The culture of political correctness on college campuses has been taking a lot of flak recently, criticised and lampooned by voices as diverse as Fox News, Bill Maher, and “South Park,” besides being a contributing factor to Donald Trump’s popularity. Before the language about safe spaces and micro-aggressions, there was something darker, more insidious.
This is the origin story behind the mentality, and the heinous academic rhetoric about hegemony and cultural relativism, that first caused many colleges to lose touch with the real world—a world that, to many P.C academics, is just a socially constructed text.
Richard Dawkins, in an article in Nature entitled “Postmodernism Disrobed,” asked: “Suppose you are an intellectual impostor with nothing to say, but with strong ambitions to succeed in academic life, collect a coterie of reverent disciples and have students around the world anoint your pages with respectful yellow highlighter. What kind of literary style would you cultivate? Not a lucid one, surely, for clarity would expose your lack of content.”
Free Language While We Chain Your Body
In Paris during the mid-sixties, literary theory’s long tradition of studying the nature of literature and the methods for analyzing it was upended by hip and supposedly transgressive left-wing structuralist writers such as Jacques Lacan, Jacques Derrida, and Michel Foucault.
As structuralism and post-structuralism morphed into deconstruction and then post-modernism, the language became willfully and often crazily opaque as the writers, and their followers, sought to dazzle readers with quasi-scientific terminology and headache-inducing abstractions. Perhaps most succinctly, Moe from “The Simpsons” described post-modernism as “weird for the sake of being weird.”
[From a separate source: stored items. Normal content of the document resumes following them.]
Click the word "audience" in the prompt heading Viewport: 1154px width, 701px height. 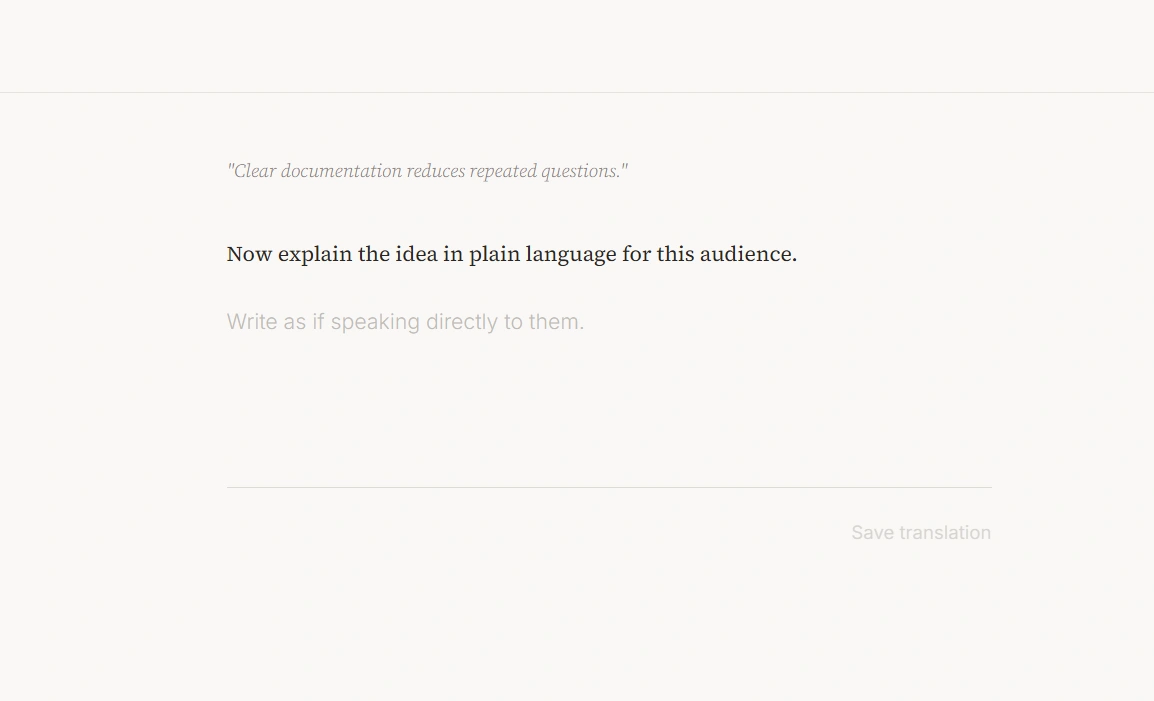pyautogui.click(x=746, y=254)
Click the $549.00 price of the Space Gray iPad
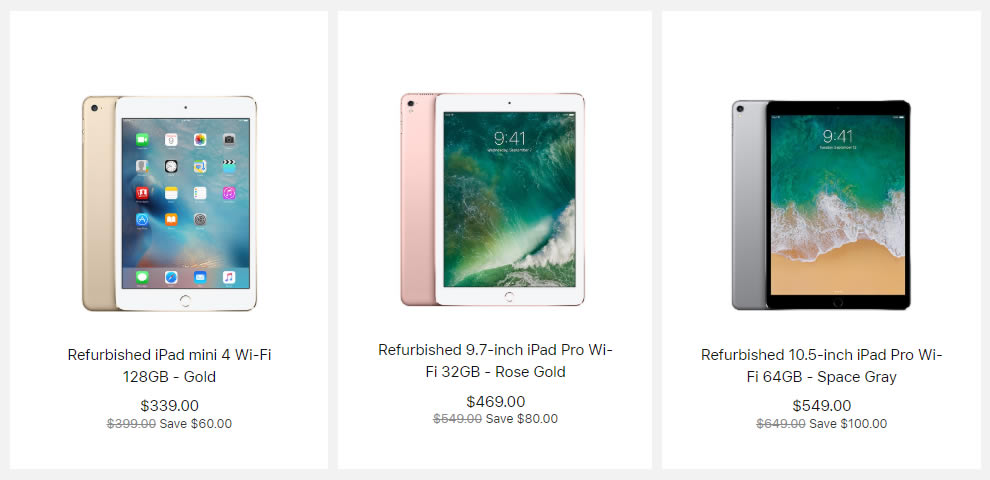 [821, 405]

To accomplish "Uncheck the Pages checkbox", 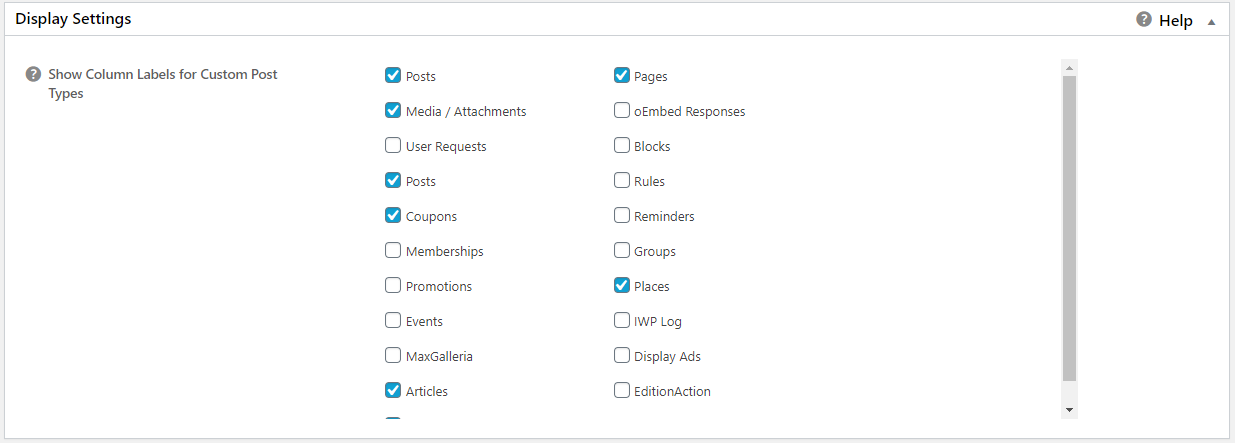I will pos(622,76).

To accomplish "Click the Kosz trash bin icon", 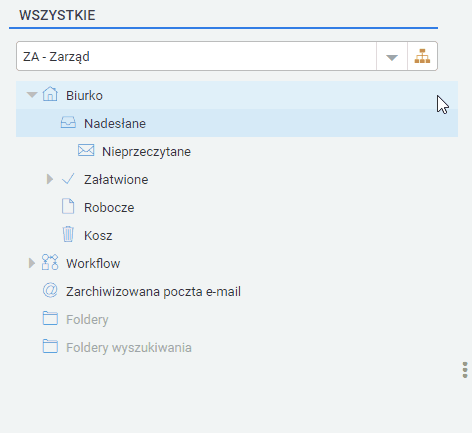I will click(x=68, y=234).
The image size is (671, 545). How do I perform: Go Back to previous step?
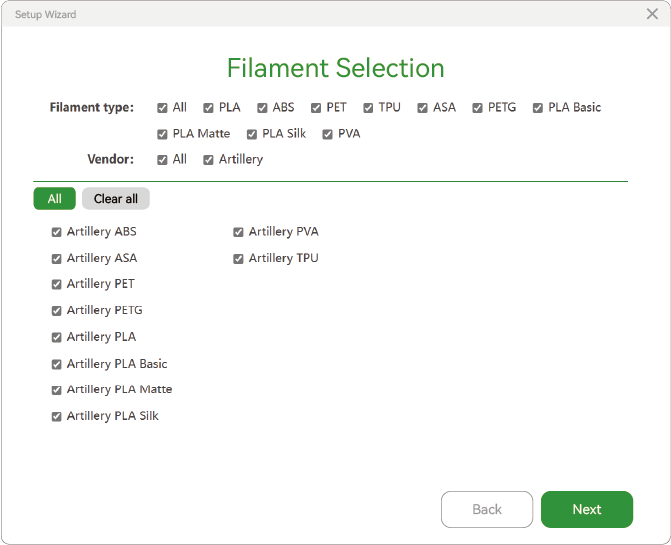(x=487, y=509)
The logic of post-modernists’ insistence that there are no certainties or realities, and their refusal to acknowledge the legitimacy of value judgments, led to a free-floating relativism. The freedom of text or language came to compensate for the unfreedom of the system of the whole. Everything from history to quantum physics was now a “text,” subject to the infinite play of “signification.” The theories, that the world is essentially a socially constructed “text” about which almost anything can be argued, spread beyond departments of comparative literature into other faculties such as literature, film, cultural studies, anthropology, and even political science.
The academic hegemony of these writers (to use one of their favorite terms) began to wane toward the end of the nineties. Their hyper-abstract intellectual ramblings remain for posterity, and campus culture seems to be in thrall to a new wave of relativists. Here is a countdown of the top-five most ridiculous passages from their works:
5. Gilles Deleuze, ‘Fifteenth Series of Singularities’
“In the first place, singularities events correspond to heterogeneous series which are organised into a system which is neither stable nor unstable, but rather ‘metastable’, endowed with a potential energy wherein the differences between series are distributed…In the second place, singularities possess a process of auto-unification, always mobile and displaced to the extent that a paradoxical element traverses the series and makes them resonate, enveloping the corresponding singular points in a single aleatory point and all the emissions, all dice throws, in a single cast.”
4. Judith Butler, ‘Imitation and Gender Insubordination’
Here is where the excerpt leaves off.